Here, the prosecutor appears to be citing Buberwa's lack of a blackout as one factor negating his voluntary intoxication defense. Her primary point appears to be that Buberwa was able to remember details of before and after the event which negated his defense. This is demonstrated by her references to what Buberwa claims he can and cannot remember about the incident. Since an ability to remember would indicate an ability to form intent, it would counter Buberwa's voluntary intoxication defense. Furthermore, nothing indicates the prosecutor was deliberately attempting to mislead the jury as to the law regarding voluntary intoxication. Thus, the prosecutor's statement regarding the law on voluntary intoxication was correct or, at the very least, was close enough that it was within the wide latitude granted to prosecutors in arguing their cases.
Even if the prosecutor's statements were a misstatement of the law, the error was almost certainly harmless. The court gave the jury a proper instruction on voluntary intoxication and an instruction that the arguments of counsel are not evidence.
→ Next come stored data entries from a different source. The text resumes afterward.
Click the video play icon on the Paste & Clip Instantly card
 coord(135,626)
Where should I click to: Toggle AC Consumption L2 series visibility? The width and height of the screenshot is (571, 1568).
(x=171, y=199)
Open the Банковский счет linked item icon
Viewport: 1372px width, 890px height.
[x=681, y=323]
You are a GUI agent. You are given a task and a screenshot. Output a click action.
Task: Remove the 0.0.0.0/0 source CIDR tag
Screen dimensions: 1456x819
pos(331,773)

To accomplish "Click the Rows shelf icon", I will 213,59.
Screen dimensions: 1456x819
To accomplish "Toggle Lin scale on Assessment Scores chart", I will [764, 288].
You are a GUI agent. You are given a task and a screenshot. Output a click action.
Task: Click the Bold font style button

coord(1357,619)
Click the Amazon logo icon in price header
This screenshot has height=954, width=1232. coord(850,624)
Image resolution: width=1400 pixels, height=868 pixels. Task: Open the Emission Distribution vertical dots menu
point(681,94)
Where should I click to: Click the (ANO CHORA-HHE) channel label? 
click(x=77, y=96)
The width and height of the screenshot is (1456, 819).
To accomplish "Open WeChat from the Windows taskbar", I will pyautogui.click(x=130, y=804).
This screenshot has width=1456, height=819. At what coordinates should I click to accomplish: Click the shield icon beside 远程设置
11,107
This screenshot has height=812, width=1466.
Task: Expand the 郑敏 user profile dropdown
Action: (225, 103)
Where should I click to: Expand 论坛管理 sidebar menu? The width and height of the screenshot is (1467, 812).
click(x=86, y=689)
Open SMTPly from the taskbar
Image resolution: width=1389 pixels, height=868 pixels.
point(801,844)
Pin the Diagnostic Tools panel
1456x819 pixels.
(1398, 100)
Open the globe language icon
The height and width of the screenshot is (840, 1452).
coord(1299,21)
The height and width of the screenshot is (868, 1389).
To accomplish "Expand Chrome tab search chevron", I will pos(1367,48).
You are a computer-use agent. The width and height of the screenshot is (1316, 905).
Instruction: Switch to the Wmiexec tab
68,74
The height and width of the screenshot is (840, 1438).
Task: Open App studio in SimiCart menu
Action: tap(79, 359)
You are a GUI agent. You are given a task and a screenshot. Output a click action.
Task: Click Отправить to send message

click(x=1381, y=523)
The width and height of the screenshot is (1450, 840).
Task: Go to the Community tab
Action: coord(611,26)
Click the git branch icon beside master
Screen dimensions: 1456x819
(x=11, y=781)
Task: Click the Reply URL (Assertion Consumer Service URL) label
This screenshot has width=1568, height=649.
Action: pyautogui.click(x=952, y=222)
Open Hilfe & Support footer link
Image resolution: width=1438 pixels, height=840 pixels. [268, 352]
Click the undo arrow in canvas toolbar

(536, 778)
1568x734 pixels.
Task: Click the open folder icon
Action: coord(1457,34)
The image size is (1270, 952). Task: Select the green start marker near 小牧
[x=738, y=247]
Also, as noted above, the evidence against Buberwa was substantial.
Because the prosecutor's statements on voluntary intoxication were within the wide latitude granted to prosecutors and any error resulting from them was harmless, they did not constitute prosecutorial misconduct. The prosecutor's statements regarding Buberwa's failure to testify may have been misconduct but any resulting error was harmless. Because any possible misconduct by the prosecutor was harmless error, prosecutorial misconduct did not deny Buberwa a fair trial.
Finally, Buberwa argues the cumulative effect of the above errors denied him a fair trial. Under the cumulative error test, courts analyze whether the totality of the circumstances establish the defendant was substantially prejudiced by cumulative errors and was thus denied a fair trial. In assessing the cumulative effect of errors during the trial, the appellate court examines the errors in the context of the entire record, considering how the trial judge dealt with the errors as they arose; the nature and number of errors and their interrelationship, if any; and the overall strength of the evidence. State v. Holt, 300 Kan. 985, 1007, 336 P.3d 312 (2014). The court will find no cumulative error when the record fails to support the errors defendant raises on appeal. Betancourt, 299 Kan. at 147. A single error cannot constitute cumulative error. Williams, 299 Kan. at 566.
In this case, the only possible error was the prosecutor's comment on Buberwa's failure to testify. Buberwa's multiplicity claim is not properly before us, and the totality of the circumstances establish the convictions were not multiplicitous. Buberwa may not rely on any error regarding the intent instruction because it was invited error. The prosecutor's statements regarding voluntary intoxication were also a correct statement of law. Because a single error cannot constitute cumulative error, Buberwa was not denied a fair trial and his convictions are affirmed.
Affirmed.
* * *
MALONE, C.J., concurring: I concur in the result.